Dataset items

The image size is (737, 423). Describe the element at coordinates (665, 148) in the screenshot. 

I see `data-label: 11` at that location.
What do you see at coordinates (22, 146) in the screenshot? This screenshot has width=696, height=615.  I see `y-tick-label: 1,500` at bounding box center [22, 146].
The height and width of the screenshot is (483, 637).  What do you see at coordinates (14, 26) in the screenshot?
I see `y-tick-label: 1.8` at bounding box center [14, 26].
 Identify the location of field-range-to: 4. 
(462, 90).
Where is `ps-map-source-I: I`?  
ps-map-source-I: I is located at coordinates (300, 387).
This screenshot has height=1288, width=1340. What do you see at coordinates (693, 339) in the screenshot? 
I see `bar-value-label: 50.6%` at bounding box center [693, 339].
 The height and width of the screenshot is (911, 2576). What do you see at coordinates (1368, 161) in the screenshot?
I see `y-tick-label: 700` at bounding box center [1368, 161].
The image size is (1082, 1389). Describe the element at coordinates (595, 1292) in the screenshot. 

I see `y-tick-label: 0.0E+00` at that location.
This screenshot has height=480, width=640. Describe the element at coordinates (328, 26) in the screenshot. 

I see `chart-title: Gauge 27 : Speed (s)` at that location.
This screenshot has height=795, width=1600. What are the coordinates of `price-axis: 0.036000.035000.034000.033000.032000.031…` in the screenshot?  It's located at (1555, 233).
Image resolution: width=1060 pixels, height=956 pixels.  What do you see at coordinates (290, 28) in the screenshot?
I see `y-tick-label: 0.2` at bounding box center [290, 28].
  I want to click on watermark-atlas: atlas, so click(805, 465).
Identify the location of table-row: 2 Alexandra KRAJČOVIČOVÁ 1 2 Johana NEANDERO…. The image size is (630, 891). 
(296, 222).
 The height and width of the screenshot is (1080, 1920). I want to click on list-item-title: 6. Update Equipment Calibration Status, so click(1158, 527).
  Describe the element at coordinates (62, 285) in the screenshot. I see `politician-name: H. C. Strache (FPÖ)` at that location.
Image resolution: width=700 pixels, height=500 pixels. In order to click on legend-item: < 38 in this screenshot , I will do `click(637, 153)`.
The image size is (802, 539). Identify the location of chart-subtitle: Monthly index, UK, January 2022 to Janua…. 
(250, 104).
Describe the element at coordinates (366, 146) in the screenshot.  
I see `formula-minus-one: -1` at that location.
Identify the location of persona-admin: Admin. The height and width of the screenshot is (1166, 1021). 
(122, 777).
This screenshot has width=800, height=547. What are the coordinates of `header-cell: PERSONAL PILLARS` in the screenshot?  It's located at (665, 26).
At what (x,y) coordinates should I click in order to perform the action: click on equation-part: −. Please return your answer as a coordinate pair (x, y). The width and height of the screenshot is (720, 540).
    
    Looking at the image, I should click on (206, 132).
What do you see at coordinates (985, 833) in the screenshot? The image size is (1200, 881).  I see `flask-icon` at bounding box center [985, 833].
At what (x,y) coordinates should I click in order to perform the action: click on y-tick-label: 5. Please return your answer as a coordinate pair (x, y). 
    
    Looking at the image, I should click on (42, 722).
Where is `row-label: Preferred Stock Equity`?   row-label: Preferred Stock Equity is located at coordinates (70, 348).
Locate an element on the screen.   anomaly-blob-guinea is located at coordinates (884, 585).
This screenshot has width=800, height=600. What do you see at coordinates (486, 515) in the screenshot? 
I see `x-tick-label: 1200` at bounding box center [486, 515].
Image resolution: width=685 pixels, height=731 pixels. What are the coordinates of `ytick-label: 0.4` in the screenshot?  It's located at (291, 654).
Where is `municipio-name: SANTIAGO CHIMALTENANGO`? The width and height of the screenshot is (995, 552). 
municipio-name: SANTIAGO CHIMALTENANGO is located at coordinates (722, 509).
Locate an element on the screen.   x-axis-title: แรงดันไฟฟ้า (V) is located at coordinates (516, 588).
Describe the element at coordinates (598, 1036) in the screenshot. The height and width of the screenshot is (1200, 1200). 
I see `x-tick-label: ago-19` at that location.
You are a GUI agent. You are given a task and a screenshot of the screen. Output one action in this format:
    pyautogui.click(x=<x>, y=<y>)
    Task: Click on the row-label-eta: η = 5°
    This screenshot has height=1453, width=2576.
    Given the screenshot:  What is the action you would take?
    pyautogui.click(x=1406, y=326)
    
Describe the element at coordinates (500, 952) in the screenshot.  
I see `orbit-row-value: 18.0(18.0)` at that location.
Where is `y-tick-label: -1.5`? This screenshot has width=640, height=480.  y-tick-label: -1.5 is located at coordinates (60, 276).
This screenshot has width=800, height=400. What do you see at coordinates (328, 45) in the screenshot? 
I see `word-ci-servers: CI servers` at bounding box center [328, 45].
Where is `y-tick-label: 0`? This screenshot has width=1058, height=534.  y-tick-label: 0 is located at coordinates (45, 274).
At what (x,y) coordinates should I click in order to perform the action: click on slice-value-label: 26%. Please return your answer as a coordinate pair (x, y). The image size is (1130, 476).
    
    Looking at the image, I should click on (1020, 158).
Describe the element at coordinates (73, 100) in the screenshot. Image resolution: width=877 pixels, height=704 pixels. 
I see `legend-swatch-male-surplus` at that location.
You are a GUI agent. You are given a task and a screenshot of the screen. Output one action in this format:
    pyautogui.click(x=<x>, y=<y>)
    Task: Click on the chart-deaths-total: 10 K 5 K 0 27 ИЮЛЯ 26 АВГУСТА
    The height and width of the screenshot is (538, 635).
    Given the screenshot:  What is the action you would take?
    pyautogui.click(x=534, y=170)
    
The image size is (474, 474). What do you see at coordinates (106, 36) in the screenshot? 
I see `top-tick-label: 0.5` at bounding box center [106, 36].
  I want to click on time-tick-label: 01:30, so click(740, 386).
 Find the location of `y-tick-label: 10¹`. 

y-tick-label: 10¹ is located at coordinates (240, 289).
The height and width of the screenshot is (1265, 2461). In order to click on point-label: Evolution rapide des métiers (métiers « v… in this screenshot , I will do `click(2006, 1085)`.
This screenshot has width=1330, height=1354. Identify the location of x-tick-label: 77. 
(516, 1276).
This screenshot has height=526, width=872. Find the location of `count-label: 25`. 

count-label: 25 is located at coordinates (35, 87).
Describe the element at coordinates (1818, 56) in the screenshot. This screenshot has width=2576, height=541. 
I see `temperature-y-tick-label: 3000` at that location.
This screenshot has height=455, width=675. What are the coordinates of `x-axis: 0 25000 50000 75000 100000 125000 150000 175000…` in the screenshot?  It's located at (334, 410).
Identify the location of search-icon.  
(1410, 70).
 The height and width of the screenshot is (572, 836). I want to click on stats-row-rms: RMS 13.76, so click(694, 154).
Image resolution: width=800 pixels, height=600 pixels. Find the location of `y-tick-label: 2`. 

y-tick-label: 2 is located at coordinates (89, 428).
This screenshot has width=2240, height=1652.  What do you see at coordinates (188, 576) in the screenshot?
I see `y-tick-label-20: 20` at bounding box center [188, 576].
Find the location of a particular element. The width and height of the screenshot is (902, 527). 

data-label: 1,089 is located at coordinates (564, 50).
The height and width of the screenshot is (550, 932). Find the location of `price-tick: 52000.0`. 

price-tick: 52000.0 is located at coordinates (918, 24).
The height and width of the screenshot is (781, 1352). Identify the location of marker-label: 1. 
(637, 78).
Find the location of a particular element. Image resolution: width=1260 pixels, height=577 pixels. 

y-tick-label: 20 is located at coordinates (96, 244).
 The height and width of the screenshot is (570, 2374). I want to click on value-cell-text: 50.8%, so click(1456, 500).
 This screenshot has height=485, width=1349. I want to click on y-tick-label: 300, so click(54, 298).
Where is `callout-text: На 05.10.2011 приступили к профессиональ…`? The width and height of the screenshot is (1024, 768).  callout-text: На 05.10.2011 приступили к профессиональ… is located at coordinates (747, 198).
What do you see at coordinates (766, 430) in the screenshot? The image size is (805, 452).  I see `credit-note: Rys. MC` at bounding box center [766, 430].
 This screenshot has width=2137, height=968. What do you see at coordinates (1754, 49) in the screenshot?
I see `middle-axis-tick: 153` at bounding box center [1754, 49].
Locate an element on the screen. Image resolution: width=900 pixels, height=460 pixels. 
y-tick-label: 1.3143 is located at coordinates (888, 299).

_WORK ITEM_
Reproduce the lines of the items above without any changes, starting with the line that contains "Image resolution: width=1060" and ending with the line that contains "I want to click on watermark-atlas: atlas, so", with both of those lines included.

_EXERCISE RESPONSE_
Image resolution: width=1060 pixels, height=956 pixels.  What do you see at coordinates (290, 28) in the screenshot?
I see `y-tick-label: 0.2` at bounding box center [290, 28].
  I want to click on watermark-atlas: atlas, so click(805, 465).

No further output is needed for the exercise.